Harsh put his own handkerchief back in his pocket, Brother’s gun going with it. Mr. Hassam and Miss Muirz relaxed enough to resume chewing food. They had not noticed, he decided. He had gotten away with it. Mr. Hassam and Miss Muirz would have said something if they had noticed the switch of guns, he was sure.
Harsh removed his coat and spread it over the pile of unused firewood to make a backrest, careful not to let the gun in the pocket clank against the wood. “Grub made me drowsy.” He leaned back.
The two little automatics were remarkably alike. There had been no opportunity for a really close inspection to ascertain whether they were the same make, but they certainly looked similar enough to pass inspection at first glance.
And the important thing was, the one that could implicate him in a murder wasn’t in his pocket anymore. If it wound up implicating Brother instead, well, Harsh thought, like they say, couldn’t happen to a nicer guy.
The beach fire, down to coals, threw no more light than candles. Harsh wondered if it was enough light for Brother to notice any difference in the guns when he returned. He hoped not. But he could not relax, thinking of the risk.
Presently Brother came swimming in strongly from the ocean and ran to the fire, scattering drops of water. He put on his clothes over his wet body, breathing with deep animal-like regularity while he did so. He tucked the gun inside his shirt without more than a glance. Then he sat down cross-legged by the fire and began to eat ravenously.

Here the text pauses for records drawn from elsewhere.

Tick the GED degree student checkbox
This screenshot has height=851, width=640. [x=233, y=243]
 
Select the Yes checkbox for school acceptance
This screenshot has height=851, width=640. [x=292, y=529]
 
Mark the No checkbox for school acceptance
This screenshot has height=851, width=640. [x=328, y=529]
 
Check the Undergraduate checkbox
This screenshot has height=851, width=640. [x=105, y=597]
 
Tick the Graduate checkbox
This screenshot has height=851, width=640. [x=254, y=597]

Harsh looked at Mr. Hassam. “You said something about a talk.”
“We have had it.” Mr. Hassam sounded tired. “I merely wished to be sure you had grown more comfortable than the last time we spoke about it with the fact that there was eventually to be a murder.”
“Was that all?”
“Yes.”
Harsh stood up and stretched. “Then I’ll see you folks in the morning. Okay?”
Mr. Hassam nodded. “I hope we have not said anything that will keep you from sleeping soundly.”

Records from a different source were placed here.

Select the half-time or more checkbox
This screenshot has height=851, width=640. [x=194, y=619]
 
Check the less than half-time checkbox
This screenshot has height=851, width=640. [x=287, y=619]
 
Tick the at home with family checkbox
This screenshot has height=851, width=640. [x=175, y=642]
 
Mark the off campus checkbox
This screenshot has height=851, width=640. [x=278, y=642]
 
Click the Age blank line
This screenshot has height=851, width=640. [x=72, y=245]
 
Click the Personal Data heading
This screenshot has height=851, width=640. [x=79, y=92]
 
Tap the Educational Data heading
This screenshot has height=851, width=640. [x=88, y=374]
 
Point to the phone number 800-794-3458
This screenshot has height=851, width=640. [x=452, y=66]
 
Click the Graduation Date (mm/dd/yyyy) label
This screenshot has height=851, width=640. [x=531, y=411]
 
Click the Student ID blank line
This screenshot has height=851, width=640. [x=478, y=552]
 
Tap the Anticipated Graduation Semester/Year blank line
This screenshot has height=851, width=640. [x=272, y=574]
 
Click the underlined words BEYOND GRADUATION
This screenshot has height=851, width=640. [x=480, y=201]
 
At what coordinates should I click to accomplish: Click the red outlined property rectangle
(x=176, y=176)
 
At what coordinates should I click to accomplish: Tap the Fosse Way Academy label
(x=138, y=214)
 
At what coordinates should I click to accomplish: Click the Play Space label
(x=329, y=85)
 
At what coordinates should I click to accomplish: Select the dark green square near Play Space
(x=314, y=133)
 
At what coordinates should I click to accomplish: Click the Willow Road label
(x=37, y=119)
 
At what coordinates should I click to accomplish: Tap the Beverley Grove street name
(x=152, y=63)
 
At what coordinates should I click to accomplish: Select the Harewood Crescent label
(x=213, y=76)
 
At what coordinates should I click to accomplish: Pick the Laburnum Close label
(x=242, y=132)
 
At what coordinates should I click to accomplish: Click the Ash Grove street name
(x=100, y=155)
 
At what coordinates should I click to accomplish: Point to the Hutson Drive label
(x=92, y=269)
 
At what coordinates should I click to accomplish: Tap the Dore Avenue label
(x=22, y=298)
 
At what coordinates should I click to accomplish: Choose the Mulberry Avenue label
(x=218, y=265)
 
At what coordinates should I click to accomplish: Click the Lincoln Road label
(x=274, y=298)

“Don’t worry about that. You knock off whoever you want to knock off, just so long as I get mine.”
The whereabouts of the two automobiles was important. Harsh settled that point on his way to the house. The underslung sports car and the older station wagon were under the carport at the side of the house. He took a quick look at the driving controls of the sports car. They did not look complicated, he thought, but then Vera Sue wasn’t the experienced driver he was. He began to worry about it.
The limousine was parked before the leaded glass marquee at the front door. He did not look inside, merely noted its position. As best he recalled, it was left there at night.